'Spring Sting' boxer fights for a cause — his city’s youth

By Guy N. Limbeck

Post-Bulletin, Rochester MN

Sure, Travis Walker wants to be an elite heavyweight boxer for personal success. But he also wants to give back.

Walker, a native of Tallahassee, Fla., has been training in Rochester for more than a week for his fight at Graham Arena on Saturday against Earl Ladson as part of the "Spring Sting" card. Walker takes a 27-1-1 record into the bout against Ladson (13-18-1).

Walker is the ninth-ranked heavyweight in the world in the WBC. He admits Saturday’s bout against Ladson is more of a tuneup.


"It’s a work fight, a stay-busy fight," Walker said. "But you take nobody lightly."
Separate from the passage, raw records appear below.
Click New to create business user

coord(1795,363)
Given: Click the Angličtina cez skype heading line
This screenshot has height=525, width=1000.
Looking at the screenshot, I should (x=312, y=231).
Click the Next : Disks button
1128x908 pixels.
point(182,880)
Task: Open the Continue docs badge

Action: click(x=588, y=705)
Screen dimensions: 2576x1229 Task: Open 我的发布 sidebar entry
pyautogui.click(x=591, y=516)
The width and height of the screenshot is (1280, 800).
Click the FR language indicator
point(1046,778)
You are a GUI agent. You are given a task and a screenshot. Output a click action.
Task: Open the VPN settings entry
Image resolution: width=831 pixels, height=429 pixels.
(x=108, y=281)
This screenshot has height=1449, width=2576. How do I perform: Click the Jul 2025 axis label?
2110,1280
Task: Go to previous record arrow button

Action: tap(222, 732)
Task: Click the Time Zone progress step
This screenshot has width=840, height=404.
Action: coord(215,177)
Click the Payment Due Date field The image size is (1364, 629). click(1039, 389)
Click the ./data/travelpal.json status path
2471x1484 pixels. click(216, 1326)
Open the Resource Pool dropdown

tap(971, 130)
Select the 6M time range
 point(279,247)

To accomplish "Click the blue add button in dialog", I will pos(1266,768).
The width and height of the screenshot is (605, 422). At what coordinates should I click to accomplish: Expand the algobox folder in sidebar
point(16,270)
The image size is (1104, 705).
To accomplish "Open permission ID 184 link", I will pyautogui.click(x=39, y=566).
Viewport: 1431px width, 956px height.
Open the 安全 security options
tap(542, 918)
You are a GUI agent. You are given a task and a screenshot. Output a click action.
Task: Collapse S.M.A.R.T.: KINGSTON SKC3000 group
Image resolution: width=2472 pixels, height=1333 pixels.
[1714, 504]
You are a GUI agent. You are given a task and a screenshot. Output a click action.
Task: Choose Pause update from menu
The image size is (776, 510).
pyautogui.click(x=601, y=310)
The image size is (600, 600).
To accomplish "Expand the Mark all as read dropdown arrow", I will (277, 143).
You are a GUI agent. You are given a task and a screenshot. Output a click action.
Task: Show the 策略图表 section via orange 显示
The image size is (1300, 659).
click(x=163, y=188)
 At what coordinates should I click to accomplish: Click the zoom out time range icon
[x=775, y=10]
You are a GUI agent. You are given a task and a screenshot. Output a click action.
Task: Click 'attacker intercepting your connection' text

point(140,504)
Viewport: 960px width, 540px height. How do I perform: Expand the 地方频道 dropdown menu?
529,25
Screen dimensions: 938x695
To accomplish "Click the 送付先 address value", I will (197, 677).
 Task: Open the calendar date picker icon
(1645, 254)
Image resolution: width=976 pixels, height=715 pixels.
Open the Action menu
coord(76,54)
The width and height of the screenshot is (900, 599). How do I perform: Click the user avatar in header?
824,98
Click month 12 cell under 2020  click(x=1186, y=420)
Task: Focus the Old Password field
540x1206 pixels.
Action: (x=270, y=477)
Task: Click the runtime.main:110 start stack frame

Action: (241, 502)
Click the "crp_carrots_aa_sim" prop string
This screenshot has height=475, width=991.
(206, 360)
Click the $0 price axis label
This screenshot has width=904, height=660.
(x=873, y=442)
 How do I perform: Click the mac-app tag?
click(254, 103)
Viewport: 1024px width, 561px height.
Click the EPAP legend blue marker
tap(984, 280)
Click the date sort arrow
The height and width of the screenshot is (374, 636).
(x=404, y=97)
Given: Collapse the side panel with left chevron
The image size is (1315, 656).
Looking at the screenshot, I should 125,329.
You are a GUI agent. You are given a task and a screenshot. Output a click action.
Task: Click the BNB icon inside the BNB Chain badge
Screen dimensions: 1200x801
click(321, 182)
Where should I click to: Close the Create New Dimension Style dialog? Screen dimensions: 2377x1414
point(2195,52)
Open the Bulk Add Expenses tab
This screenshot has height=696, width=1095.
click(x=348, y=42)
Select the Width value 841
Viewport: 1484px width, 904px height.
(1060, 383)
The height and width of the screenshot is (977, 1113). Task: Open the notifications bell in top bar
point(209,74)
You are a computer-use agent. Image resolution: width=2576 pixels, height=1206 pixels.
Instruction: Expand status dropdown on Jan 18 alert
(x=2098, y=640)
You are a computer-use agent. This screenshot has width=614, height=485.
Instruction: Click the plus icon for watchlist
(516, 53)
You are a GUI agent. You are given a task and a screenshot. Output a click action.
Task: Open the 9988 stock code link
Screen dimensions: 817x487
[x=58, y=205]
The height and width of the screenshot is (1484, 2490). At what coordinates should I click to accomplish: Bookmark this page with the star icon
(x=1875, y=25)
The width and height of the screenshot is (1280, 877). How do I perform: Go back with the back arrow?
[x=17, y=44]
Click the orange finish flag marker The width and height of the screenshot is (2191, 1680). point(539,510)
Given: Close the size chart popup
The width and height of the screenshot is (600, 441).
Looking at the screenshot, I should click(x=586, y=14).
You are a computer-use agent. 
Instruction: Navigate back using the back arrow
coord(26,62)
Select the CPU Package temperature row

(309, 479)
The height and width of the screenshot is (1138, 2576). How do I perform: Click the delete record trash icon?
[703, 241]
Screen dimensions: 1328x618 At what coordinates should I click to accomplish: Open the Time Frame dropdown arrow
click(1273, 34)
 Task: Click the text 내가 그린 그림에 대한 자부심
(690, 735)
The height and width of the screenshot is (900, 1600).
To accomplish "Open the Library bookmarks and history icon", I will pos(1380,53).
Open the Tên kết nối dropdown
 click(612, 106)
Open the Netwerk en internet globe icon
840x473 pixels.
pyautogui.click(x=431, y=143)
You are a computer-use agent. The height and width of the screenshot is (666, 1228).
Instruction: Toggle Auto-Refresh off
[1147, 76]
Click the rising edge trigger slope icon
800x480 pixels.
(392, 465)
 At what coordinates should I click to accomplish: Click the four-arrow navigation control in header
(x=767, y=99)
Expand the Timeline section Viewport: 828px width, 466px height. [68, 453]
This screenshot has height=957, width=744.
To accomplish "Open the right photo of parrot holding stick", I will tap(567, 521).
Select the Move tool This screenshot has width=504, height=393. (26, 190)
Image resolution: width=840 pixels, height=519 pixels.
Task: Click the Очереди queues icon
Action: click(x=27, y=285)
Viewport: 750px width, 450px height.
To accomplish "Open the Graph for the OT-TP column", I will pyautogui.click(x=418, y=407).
The 28-year-old Walker grew up playing football in Tallahassee. He figured that his future was in sports, so when football didn’t work out, he turned to boxing at age 21. He didn’t turn pro until he was 24, but he still has lofty expectations.

"The goal is to make it to the top and help my family," Walker said. "Also to help my city."

He would like to build a youth center in Tallahassee, a city of about 200,000.

"It would be great to have a place where they could all get together," he said of the city’s youth.

Walker, who is 6-foot-41⁄2 and fights at about 240 pounds, hopes to land a big fight this summer, possibly in July, that would air on television.

He currently lives in Houston, Texas, but he travels to numerous locations to train. He came to train and fight in Rochester because of Raphael Butler. Rochester’s Butler and Walker both have the same manager — Steve Manisteri of Houston.

"We’ve had some pretty intense sparring," Walker said about Butler.


Walker also said he has been doing some different training exercises at Fourth Street Gym, some of which he might continue to use in the future.

Walker also hopes his future includes a chance to fight for the heavyweight title. Such a payday for Walker would most likely benefit the youth of Tallahassee.